I think the excuse of forgetting cant always be justified. The kids probably never stop talking about it in the run up to the party date so surely parents would get 100 reminders from their children?! I threw a party for my little girl this weekend and several of my friends told me their kids had been going on about it for ages!

Gingerbee · 19/11/2023 23:02

I once had a child turn up a day late for a fancy dress birthday party.
I now send a reminder on the day or the day before to anyone invited to one of our parties.

Pinkfluff76 · 19/11/2023 23:07

You lost £70 and your child didn’t get presents from those kids. Some people are so rude!

surreygirl1987 · 19/11/2023 23:50

Really annoying and rude but definitely do not message!
Another perspective- it really can be hard to keep track of all the parties, if you have multiple kids. I have two children, and last weekend there were 3 parties between them. It really is a juggle. I'm very organised with my calendar but I imagine some people are less so. Also, it wouldn't cross my mind that people are paying per place; all the parties we go to at the moment have exclusive hire (eg aodtplay etc) or pay a fee for a maximum amount of kids. We definitely had a handful of no shows at my son's soft play party and I didn't bat an eyelid as didn't make a difference at all to us- we paid a flat fee. I imagine when they're older and doing Go Ape etc, that would be more annoying though.

girlfriend44 · 20/11/2023 00:39

Just because you want to.invite kids to parties dosent mean they will always turn up.
It's the same with adults there's always someone who says they will come to something and don't.
That's life.

Move on and accept it.

SandyWaves · 20/11/2023 06:43

littlebopeepp234 · 19/11/2023 22:21

Some people are just downright rude! And that is so heartbreaking what happened to you!

I sent 28 invites out for my DD’s party (a whole class invite). Out of those 28, only 11 responded. The rest just completely ignored the invite, never even acknowledged it! Fast forward 2 months and my DD gets 2 separate party invites from 2 of the children whose parents couldn’t even be arsed to respond to my DD’s invite or let us know either way.
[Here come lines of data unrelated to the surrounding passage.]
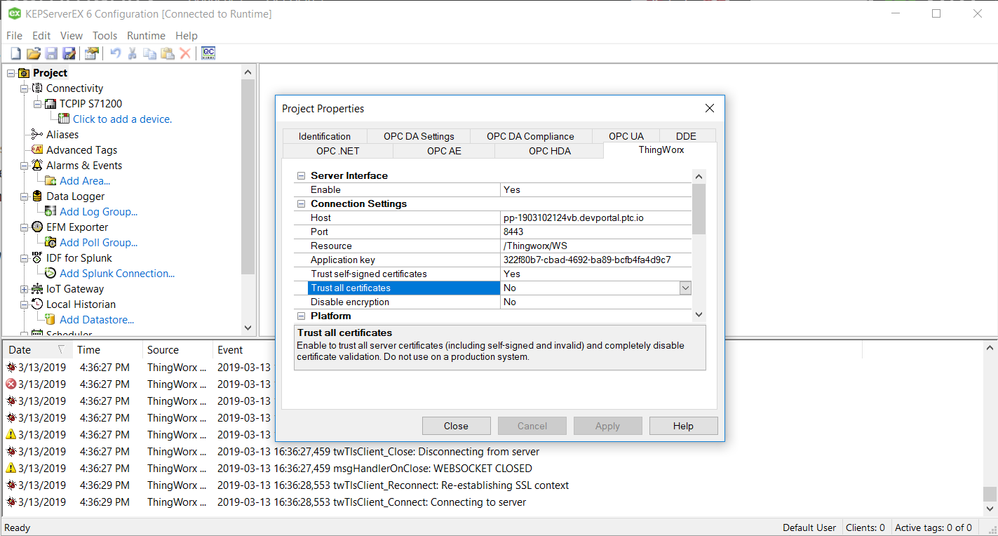Click the Alarms & Events bell icon
998x536 pixels.
(x=37, y=165)
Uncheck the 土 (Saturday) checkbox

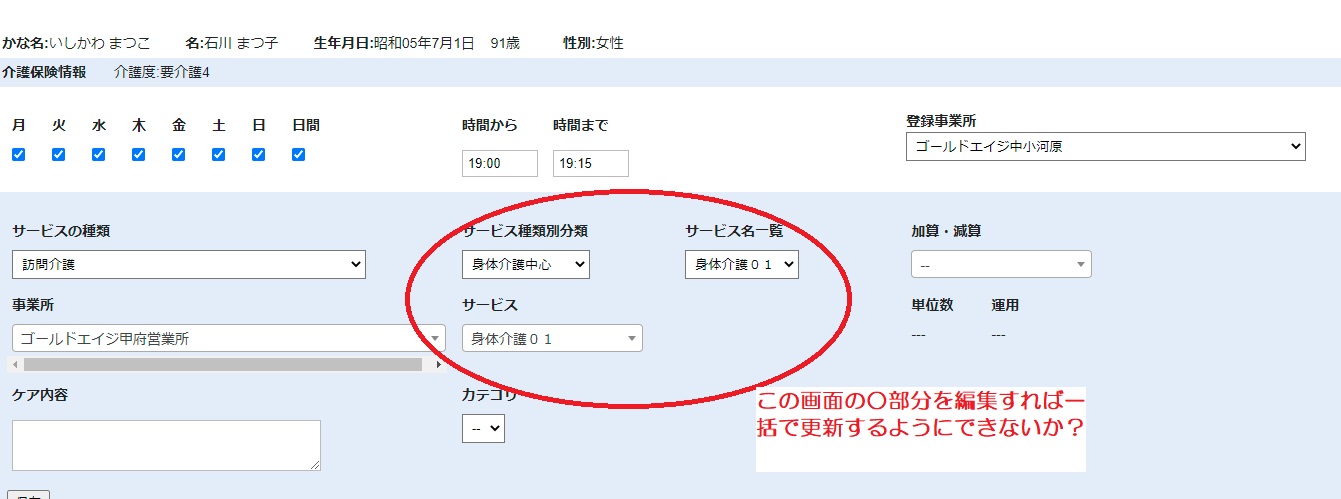(x=218, y=155)
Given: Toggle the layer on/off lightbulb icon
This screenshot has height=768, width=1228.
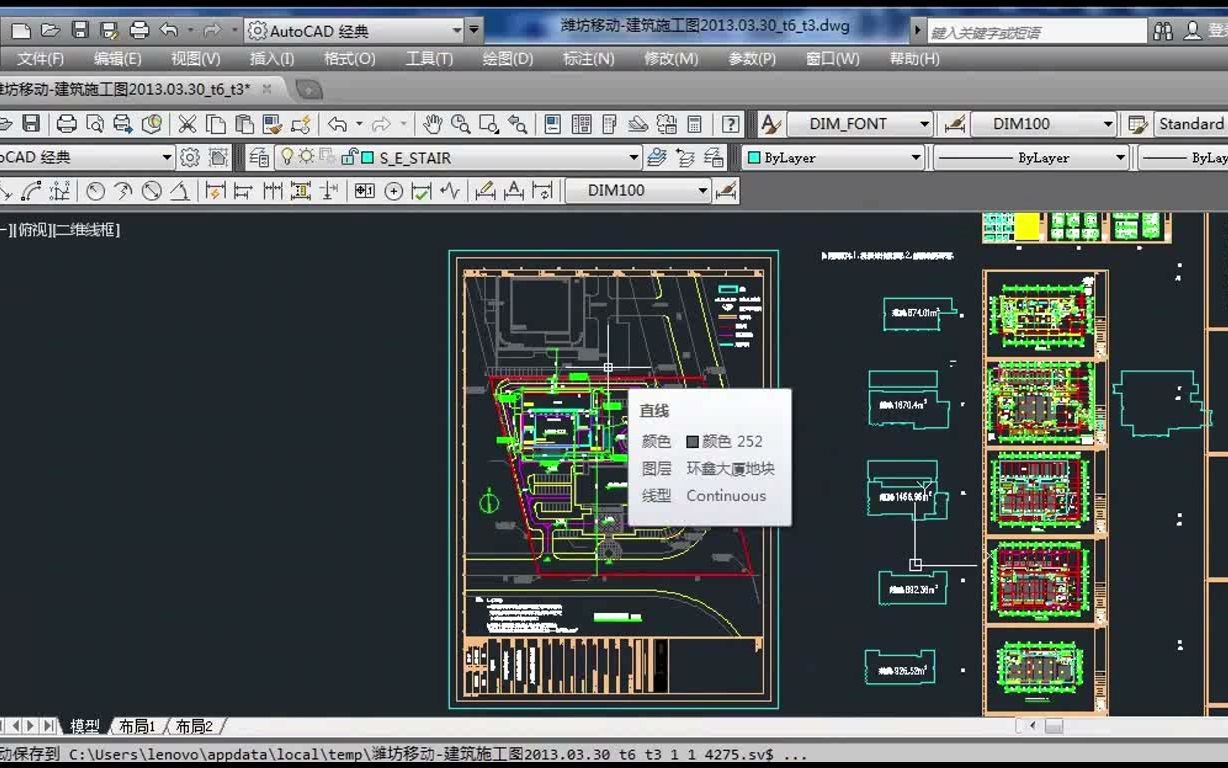Looking at the screenshot, I should [287, 157].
Needless to say that I have not responded to either of their invites either!

Edited

Fair enough.

See how they like the stress!!

Cattenberg · 20/11/2023 09:22

It’s not always possible to send reminders. For DD’s last party, there were two families I didn’t have any contact details for, because they never texted me to accept/decline the invitations. Both told me in the playground that their child was “definitely” coming. On the day, one turned up and the other didn’t.

littlebopeepp234 · 20/11/2023 10:08

SandyWaves · 20/11/2023 06:43

Fair enough.

See how they like the stress!!

if I’m being honest, the invite went in the bin! Probably not fair on the children but then their parents didn’t care about my DD’s feelings either or about leaving me in limbo not knowing. It was heartbreaking the amount of people who just never responded (more than half the class), even if it was just to let me know they wouldn’t be coming!

Toomuchtrouble4me · 20/11/2023 10:54

Dear no-show
So sorry that X didn’t come to the party.
I didn’t get a msg from you so I hope s/he is ok? The cost included a party bag so I have x’s bag here, I’ll ask teacher to pop it into X’s book bag. Have a great day. Y.